Answer :

All sounds (other than pure sine waves) are actually conglomerate sounds made by the vibration of a resonator (let's say a sting on a cello). The pitch produced by one complete up and down wave of the string is the pitch of the fundamental, and let's use the low C of that cello as an example. So, in this case the fundamental is the low C, two ledger lines beneath the bass staff.
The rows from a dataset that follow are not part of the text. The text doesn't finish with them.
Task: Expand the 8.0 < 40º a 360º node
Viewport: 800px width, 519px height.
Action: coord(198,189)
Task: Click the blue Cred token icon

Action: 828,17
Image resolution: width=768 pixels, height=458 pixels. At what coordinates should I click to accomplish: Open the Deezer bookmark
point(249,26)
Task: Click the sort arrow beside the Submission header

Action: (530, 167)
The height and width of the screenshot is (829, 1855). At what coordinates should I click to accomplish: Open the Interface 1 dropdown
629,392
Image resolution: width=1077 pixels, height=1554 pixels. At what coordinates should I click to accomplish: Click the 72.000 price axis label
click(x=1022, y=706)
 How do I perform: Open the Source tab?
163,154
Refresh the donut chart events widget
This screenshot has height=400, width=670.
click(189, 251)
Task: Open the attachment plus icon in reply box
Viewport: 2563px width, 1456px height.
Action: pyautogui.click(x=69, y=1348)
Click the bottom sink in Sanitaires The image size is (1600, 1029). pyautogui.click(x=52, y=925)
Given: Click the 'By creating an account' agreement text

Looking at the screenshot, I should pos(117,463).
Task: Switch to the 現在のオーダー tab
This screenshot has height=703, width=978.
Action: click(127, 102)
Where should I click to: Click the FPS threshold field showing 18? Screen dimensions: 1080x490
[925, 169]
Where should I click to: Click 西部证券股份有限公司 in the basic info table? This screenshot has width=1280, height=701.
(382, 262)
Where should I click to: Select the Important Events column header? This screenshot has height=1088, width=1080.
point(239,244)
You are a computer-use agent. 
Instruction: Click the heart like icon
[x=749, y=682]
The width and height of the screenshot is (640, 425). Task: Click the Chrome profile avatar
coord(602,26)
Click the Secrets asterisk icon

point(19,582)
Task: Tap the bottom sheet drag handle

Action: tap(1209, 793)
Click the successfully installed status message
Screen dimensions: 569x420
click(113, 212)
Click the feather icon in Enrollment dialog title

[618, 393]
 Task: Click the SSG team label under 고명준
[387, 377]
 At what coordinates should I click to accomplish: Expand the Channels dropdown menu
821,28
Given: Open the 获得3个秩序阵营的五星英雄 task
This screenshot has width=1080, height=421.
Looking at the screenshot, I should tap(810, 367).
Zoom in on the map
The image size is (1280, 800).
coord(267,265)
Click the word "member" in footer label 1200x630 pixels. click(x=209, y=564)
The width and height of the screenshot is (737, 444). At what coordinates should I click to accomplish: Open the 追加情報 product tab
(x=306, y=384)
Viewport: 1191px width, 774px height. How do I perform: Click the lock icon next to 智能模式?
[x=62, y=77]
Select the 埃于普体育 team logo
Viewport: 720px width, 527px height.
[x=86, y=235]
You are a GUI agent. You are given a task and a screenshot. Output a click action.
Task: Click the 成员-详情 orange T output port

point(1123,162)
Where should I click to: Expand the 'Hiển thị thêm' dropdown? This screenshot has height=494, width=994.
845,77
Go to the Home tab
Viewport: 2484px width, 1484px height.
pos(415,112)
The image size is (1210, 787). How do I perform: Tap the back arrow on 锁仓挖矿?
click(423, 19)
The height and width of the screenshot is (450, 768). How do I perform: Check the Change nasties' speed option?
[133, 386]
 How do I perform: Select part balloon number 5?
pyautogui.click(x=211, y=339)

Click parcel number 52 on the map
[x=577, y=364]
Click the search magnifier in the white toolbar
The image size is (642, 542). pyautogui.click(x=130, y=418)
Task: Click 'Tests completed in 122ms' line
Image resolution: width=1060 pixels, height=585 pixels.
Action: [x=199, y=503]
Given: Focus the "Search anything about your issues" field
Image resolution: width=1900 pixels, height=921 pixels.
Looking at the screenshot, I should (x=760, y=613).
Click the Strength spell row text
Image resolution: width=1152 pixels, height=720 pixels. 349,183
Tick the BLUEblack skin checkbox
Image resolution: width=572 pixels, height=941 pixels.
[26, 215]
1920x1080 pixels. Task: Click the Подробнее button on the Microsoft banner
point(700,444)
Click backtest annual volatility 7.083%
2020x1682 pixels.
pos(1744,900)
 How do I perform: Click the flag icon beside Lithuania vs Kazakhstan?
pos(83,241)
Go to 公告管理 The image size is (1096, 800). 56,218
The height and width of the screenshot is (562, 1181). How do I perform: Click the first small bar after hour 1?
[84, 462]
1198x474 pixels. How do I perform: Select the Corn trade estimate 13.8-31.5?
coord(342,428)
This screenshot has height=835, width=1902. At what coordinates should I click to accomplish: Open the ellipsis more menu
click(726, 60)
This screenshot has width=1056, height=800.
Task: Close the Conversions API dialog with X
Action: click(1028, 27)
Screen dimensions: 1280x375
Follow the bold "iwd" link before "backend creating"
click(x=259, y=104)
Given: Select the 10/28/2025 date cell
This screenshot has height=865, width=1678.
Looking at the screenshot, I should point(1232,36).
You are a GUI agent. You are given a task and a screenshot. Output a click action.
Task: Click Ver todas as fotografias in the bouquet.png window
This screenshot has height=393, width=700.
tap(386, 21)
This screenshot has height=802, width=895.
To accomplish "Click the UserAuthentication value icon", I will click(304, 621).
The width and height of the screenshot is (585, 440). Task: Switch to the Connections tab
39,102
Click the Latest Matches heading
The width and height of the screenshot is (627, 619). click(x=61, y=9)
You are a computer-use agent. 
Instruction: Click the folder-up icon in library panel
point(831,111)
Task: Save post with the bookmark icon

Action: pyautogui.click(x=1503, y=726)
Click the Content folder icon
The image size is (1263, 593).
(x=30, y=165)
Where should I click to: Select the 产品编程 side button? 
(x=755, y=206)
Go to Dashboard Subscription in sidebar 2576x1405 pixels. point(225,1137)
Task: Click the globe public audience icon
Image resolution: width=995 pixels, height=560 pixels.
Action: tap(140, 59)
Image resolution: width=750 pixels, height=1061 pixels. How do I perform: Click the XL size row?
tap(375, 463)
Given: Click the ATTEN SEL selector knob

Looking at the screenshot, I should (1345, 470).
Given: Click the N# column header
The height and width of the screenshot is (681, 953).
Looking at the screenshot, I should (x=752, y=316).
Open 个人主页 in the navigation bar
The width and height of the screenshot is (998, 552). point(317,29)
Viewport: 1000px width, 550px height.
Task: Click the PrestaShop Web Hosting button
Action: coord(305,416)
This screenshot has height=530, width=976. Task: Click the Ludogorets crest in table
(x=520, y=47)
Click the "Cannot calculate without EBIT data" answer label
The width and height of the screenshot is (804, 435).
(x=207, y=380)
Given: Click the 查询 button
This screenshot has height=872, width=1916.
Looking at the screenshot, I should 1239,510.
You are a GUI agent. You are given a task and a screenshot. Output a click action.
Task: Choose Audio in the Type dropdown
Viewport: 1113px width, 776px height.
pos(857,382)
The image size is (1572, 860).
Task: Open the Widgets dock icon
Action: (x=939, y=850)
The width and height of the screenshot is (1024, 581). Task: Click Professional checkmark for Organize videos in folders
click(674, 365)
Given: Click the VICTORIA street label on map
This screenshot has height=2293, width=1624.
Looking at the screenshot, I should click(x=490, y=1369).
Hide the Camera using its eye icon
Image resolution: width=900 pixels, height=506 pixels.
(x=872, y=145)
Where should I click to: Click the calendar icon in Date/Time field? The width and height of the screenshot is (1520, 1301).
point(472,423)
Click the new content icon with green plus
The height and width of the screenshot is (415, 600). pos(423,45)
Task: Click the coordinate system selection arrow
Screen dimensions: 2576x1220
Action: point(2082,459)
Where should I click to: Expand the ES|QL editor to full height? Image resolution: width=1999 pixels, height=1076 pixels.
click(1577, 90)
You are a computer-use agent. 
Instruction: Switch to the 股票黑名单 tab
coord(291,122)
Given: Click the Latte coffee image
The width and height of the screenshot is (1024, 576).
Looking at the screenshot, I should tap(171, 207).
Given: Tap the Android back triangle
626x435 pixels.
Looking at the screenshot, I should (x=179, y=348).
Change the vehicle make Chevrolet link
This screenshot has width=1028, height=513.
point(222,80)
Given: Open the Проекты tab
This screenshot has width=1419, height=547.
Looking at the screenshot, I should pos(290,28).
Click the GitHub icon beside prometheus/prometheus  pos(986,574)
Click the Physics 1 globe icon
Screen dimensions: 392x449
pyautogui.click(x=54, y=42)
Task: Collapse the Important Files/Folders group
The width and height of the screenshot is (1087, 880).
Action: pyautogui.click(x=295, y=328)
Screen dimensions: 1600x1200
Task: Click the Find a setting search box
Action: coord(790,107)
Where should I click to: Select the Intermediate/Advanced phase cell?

Now, at the same time the string will also vibrate in multiples: half the length of the string, in thirds, in quarters, in fifths.... and so on, and all these vibrations are happening at the same time. Because the vibrations are shorter (half the string length, a third, etc), they produce higher pitches. These higher pitches are the overtones. Every note will have it's own set of overtones based on the fractions of length of it's fundamental. We perceive this conglomerate sound as a single note of a particular timbre.

The overtones happen in a pattern called the Harmonic Overtone Series. The first overtone is an octave above the fundamental. The second is a 5th higher, the third a 4th above this, then up in 3rds; each time the distance in pitch gets mathematically smaller. For that same low cello note the first few notes of the series would be (going up in pitch): C (beneath the staff), C (in the staff), G, middle C, E, G, Bb, C, D, E, F#, G....(and on, but the tuning gets weird). This Harmonic Overtone Series is the basis for harmonics on instruments, how horns work, the nature of timbre and one of the ways the brain analyses sounds, in general.